By Bruce Karnick [email protected] Rise Up Recovery, 507 Vermillion St., had a busy week last week. Mayor Mary Fasbender stopped in at their offices on Aug. 31, honoring their important work …
By Bruce Karnick
Rise Up Recovery, 507 Vermillion St., had a busy week last week.
Mayor Mary Fasbender stopped in at their offices on Aug. 31, honoring their important work with a proclamation marking International Overdose Awareness Day in advance of the Rise Up Recovery Roast, held Saturday, Sept. 3 in Pioneer Park.
The Recovery Roast is a public event meant to bring the community together in a public location where the participants are safe and sober. The event featured delicious food and beverages, popcorn, cotton candy, yard games, live music, testimonies, information booths and more. At least 100 people were there when The Journal stopped by to take in the event and talk to those in attendance.
“The Recovery Roast is not just for people in recovery, but for everybody else in the community to come hang out with us,” said Rise Up Recovery CoFounder Chad Neuharth.
People were excited to see those that have been on the recovery journey and to hear their stories. They loved that the Dakota County Drug Task Force was there. Many people’s
Photo by Bruce Karnick
road to recovery starts with the drug task force because they are the ones to arrest them. But the task force is more than just an arresting agency. It is there to get people help.
“As far as the task force goes, you know, they have to do their jobs and keep us, our streets and our community safe and things like that. For my story, they went above and beyond in certain ways and reached out to me and touched me. It was more than just arresting me. It was conversations with me in the back of the cop car. It was a little postitnote that they left at the scene when I was raided years ago, when my home was raided. That had a profound impact on me,” explained Neuharth.
Neuharth explained that everyone needs to hit their bottom. To some, losing their kids and home is not bottom enough. For others the bottom is not all that far. But once the bottom is hit, who is there to reach in and lift them back out? Who is there to guide them through getting help? Who is there to say “I’ve got you”?
“It took me a while after the last arrest because I didn’t have Rise Up Recovery. There was no place like Rise Up Recovery. It didn’t exist. I knew there were treatment centers that existed, but I didn’t know how to get into one. I didn’t know what that looked like. I had spent the last 15 years of my life stuck in addiction. I didn’t know anything how the world operates or where to go for help. I continued to kind of slow down and kind of try to quit myself for a while and kind of struggle with that. Because I knew I wanted to make a change. Eventually, just through word of mouth, I was able to connect with somebody at Dakota County Resource Center in West St. Paul. I heard that you could go there, and you could sign up and get into treatment. I literally got a ride up there and got dropped off at like 6 a.m. and camped out there until they opened up and I wasn’t leaving until I got sent to treatment. They did and I got sent to a 28day treatment program. It was actually at a Narcotics Anonymous meeting that they bussed us over to that I saw a speaker get up and I think he was getting like a 20year clean time medallion. He got up and told his story like I’m going to do today. It was my story, I was sitting there thinking that’s me, like he’s talking about me. Then he talks about how he was able to stay clean for 20 years and all of a sudden it was at that moment that there was some hope, like holy buckets. I can actually do this and then I got excited about recovery,” Neuharth added.
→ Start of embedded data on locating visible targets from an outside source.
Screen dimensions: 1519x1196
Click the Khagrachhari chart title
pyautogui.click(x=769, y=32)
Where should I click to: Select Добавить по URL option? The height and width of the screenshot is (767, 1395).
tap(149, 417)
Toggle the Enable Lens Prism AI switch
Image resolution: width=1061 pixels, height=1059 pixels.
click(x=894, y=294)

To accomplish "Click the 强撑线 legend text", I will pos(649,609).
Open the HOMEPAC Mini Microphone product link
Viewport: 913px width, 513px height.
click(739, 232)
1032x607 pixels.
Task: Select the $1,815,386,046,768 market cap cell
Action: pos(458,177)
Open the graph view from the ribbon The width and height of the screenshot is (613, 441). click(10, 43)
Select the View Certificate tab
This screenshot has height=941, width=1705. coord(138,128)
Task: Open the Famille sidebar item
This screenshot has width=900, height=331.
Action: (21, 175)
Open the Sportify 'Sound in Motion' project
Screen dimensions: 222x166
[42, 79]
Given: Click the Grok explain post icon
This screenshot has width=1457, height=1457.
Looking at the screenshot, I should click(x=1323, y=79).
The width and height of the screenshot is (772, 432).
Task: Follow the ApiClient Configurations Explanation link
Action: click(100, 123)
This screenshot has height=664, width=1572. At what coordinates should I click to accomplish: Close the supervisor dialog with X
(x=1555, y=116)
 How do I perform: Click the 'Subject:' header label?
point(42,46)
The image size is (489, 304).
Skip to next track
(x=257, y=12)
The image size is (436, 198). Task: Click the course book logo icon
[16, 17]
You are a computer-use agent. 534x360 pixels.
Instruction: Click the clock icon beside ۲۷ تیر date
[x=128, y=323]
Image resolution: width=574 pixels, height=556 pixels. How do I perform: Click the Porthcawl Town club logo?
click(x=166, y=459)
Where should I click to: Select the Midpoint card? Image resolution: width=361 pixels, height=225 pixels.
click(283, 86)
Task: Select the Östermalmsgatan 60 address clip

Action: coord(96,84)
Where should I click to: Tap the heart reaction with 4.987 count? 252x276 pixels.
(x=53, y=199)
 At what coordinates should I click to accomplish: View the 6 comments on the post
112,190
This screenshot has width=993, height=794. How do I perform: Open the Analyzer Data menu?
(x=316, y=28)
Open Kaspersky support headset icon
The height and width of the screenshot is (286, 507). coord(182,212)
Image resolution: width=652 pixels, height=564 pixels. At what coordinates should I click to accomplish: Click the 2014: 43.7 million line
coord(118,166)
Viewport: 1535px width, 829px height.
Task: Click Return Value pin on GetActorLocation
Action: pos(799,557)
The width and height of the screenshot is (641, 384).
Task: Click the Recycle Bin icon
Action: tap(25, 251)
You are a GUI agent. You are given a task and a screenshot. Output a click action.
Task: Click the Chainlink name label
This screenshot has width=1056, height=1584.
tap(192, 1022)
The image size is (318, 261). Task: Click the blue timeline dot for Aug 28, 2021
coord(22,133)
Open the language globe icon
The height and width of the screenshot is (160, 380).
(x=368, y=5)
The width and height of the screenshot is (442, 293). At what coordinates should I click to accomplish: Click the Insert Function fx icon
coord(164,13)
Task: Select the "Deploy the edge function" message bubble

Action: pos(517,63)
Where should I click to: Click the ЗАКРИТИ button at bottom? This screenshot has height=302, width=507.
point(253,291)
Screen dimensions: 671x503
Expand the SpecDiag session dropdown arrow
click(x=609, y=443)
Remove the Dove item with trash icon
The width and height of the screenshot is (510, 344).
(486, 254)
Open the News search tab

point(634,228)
Neuharth went on to study at DCTC to earn a Network Administration degree which is still his fulltime job, but he also expanded and became a teacher at DCTC for some evening classes. Now, he also runs Rise Up Recovery with his wife Tiffany.
Rise Up Recovery is about helping those who want to recover succeed. They have the tools and resources to provide a roadmap through recovery. They have lived it; they have all hit their bottom and were able to rise up. Their goal is to provide hope to those that are hopeless, to guide those that need the help. To bring the community together with events like the Recovery Roast.
The facility at 507 Vermillion Street is a safe gathering space where people can watch a game or play some foosball or air hockey. It’s a place where people can use a computer to apply for help or jobs. It’s a space to gather in the community so they can be lifted up or lift someone up.
As he pointed to the crowd of people gathered at Pioneer Park, Neuharth added, “I’d like to say that there’s some of the best people you can ever know and best you could ever meet. The best employees you could ever have. You’re talking about people that have been through some things and are truly grateful. Just really great people and people from all different walks of life, all different kinds of stories. Every addiction touches so many different people in so many different ways. And so that’s one of my favorite things about the people here today. Some people are like me and in long term recovery from long term, hardcore addiction. Some people are just getting into recovery and just getting to know it. Some people are not even sure, so they’re just finding out what recovery is and coming here and finding out wow, these people are actually going to have some fun and then just being loved by your community.”
Sometimes, that is all people need to rise up, being loved and supported by the community.